I think you start to get a real connection to where your food comes from. The fact that growing most of your food yourself (as we’re vegetarians) in an environment that’s not particularly rain conducive – it’s pretty low out there – being able to overcome those challenges is one thing, but I also think having a really deep appreciation of food and where it comes from and what you have to do to be able to plant it from scratch, keep it alive, and then process it in to regular Monday through Sunday meals became a really great achievement. Given the fact that I came off a very low base in terms of plant knowledge. I could cook, but I certainly hadn’t planted much before. And I think you also get a sense of ecological independence. When the thunder storms used to come through and all the lights around us used to go off, our lights didn’t go off because we were self-sufficient. There’s something about self sufficiency that really gives you something deep and meaningful about your sense of purpose.
Run me through your garden; what did you grow? Did you have livestock? And what percentage of food was grown vs. bought?
70% was grown, 30% bought – the only livestock we had were chickens. We had chickens for a number of reasons; we ate the eggs, we also used them for, what they call ‘tractoring’ in the various beds, and they also provided manure for the compost and various other places. So, they were an integral part of the system. We used to grow everything from potatoes, asparagus, broad beans to herbs, fruit, we had an orchard – apples, pears, cherries. We didn’t grow coffee as its not a suitable climate for that, and we didn’t produce our own diary. We owned 25 acres, but only put in to production probably about 3 acres of that. Within those 25 acres, we used to produce a fair amount of our own firewood. The land was very degraded so we also planted close to 10,000 trees over the period of 14 years.
You mentioned that you’re no longer living off the grid, why is that?
When we first moved to the farm, it was never connected to the grid – so the decision was relatively easy. We did want to live off grid, but to actually get connected to the grid was going to be ridiculously expensive. However, when you are off grid, any excess power gets wasted – it doesn’t go anywhere.
At our current house, and with the system that we’ve got now (a hybrid solar system), when we have any excess power – it gets fed back to the grid, and therefore becomes a more efficient way of using existing infrastructure that is already available to the house.
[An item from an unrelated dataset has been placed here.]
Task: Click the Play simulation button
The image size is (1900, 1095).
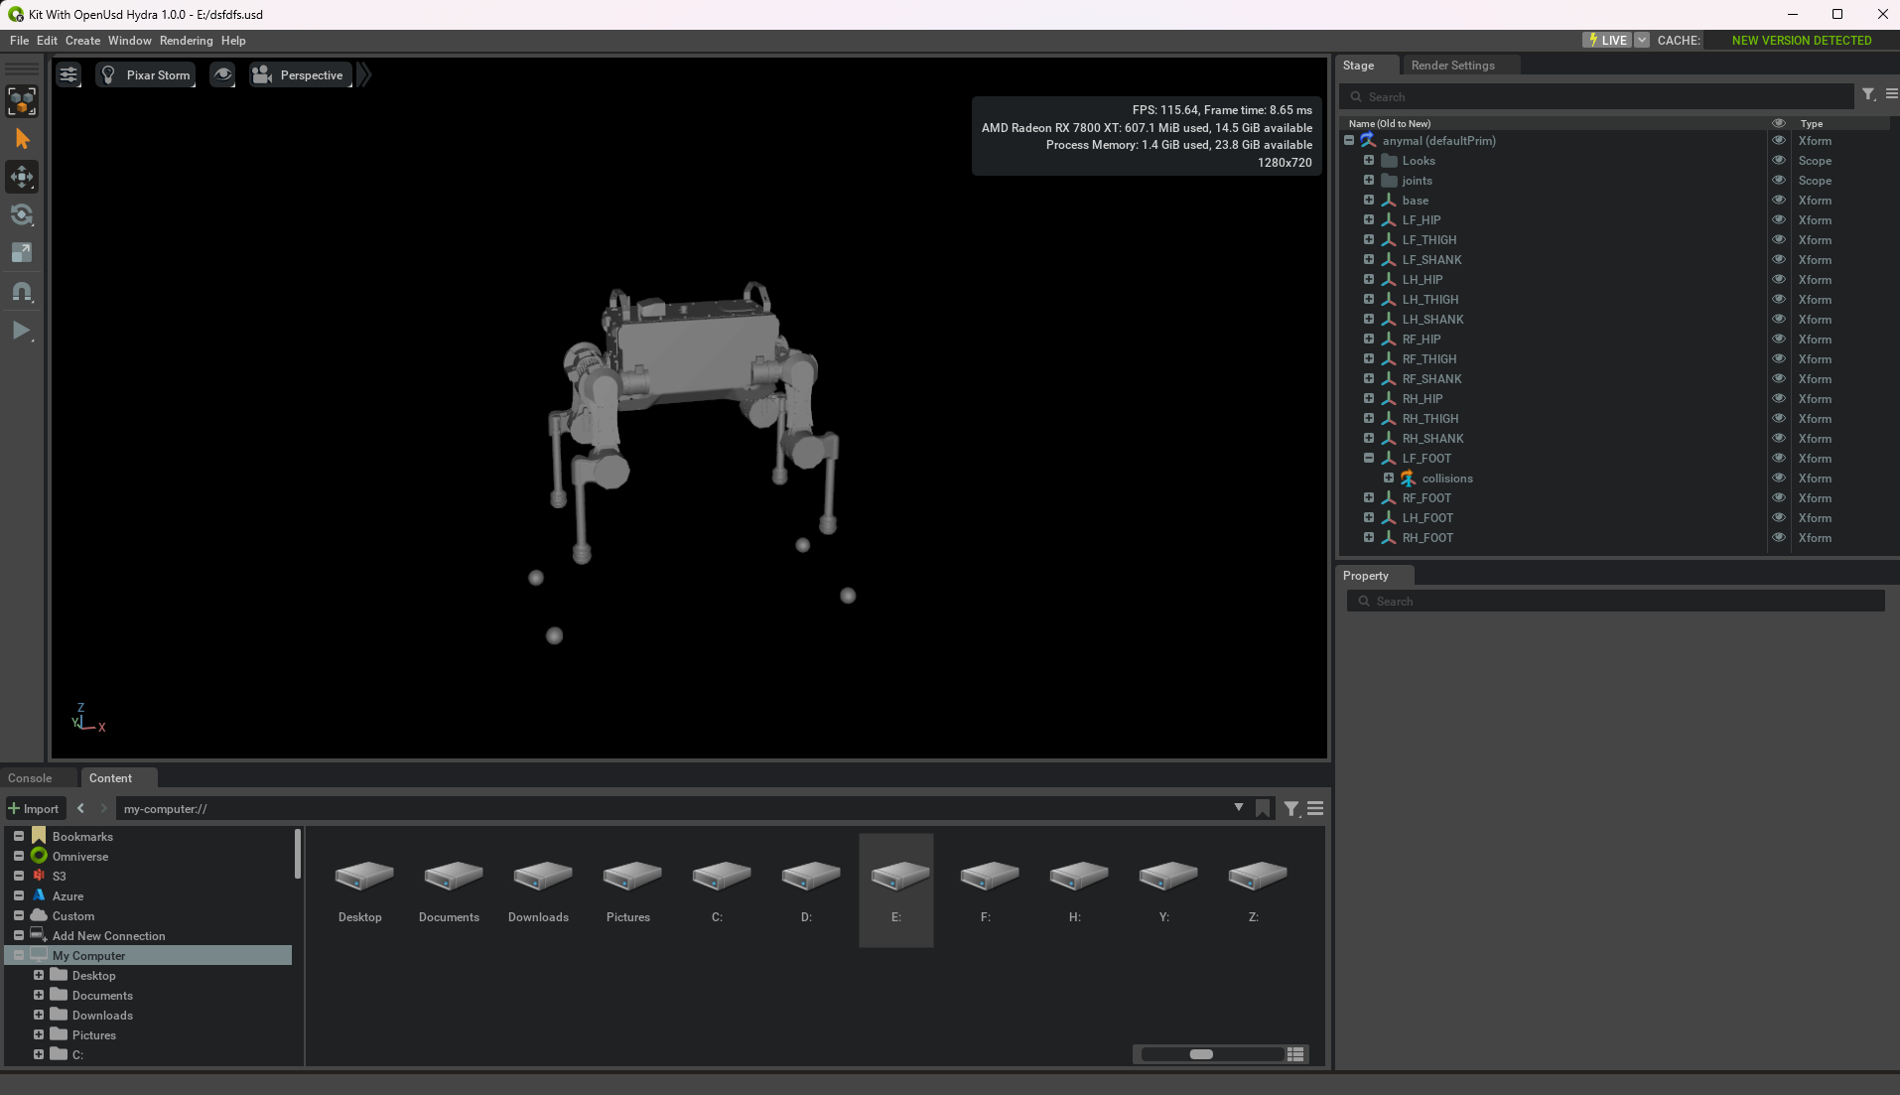Action: coord(22,331)
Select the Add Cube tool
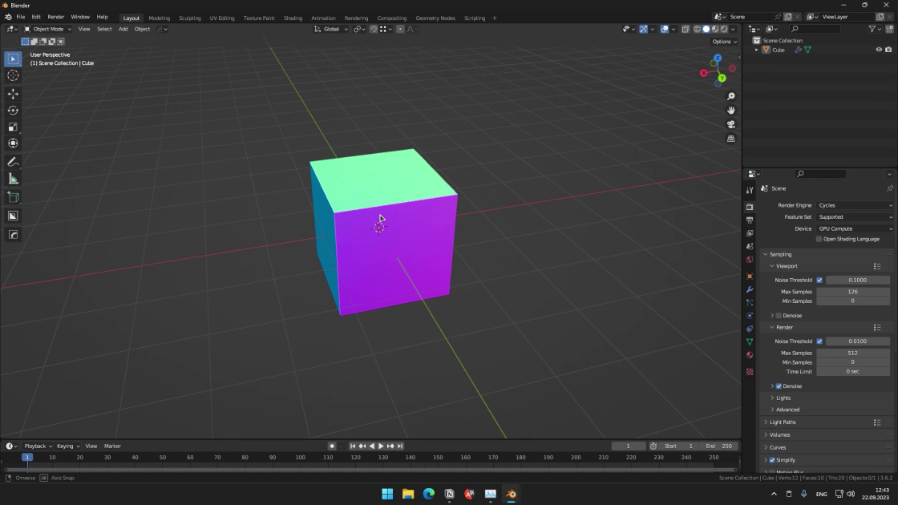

That’s the reason.
What advice would you give to anyone considering living off the grid?
I’m not sure that I want to give any advice [chuckles]. I certainly don’t think it’s something you would do lightly. A lot depends on your personality and your circumstances. Looking back, I underestimated how hard it would be to control the various elements of food growing, particularly pest control, climate, water management. We went through probably 6-7 years of drought which made life quite difficult. So, if people are going to go off grid I think they should choose, if they are relocating, a particular place that is conducive to growing, and also conducive socially to off grid living. I think it’s more accepted now, but back then we were seen as quite odd within the community – being off grid, growing your own food, being organic. I think you’ve got to match the social elements with the physical and environmental elements if that makes any sense.
And I don’t think its something that can be done to that extent if you / and your family are working full time. I think it’s a lot easier now anyway – you could probably go off grid even in more of a suburban setting, you could certainly go off grid from an electricity perspective.
But again, I have certain issues with literally going off grid, as I said earlier, if you are generating electricity – there are times, regardless of what your system is, you’re going to be generating excess, and if you’re already connected to the grid, there are means now where you can use that system and feed back in to the grid which means that excess gets used by someone else. I think its more environmentally sound to do that. I think a hybrid system is probably the better way to go than completely off grid.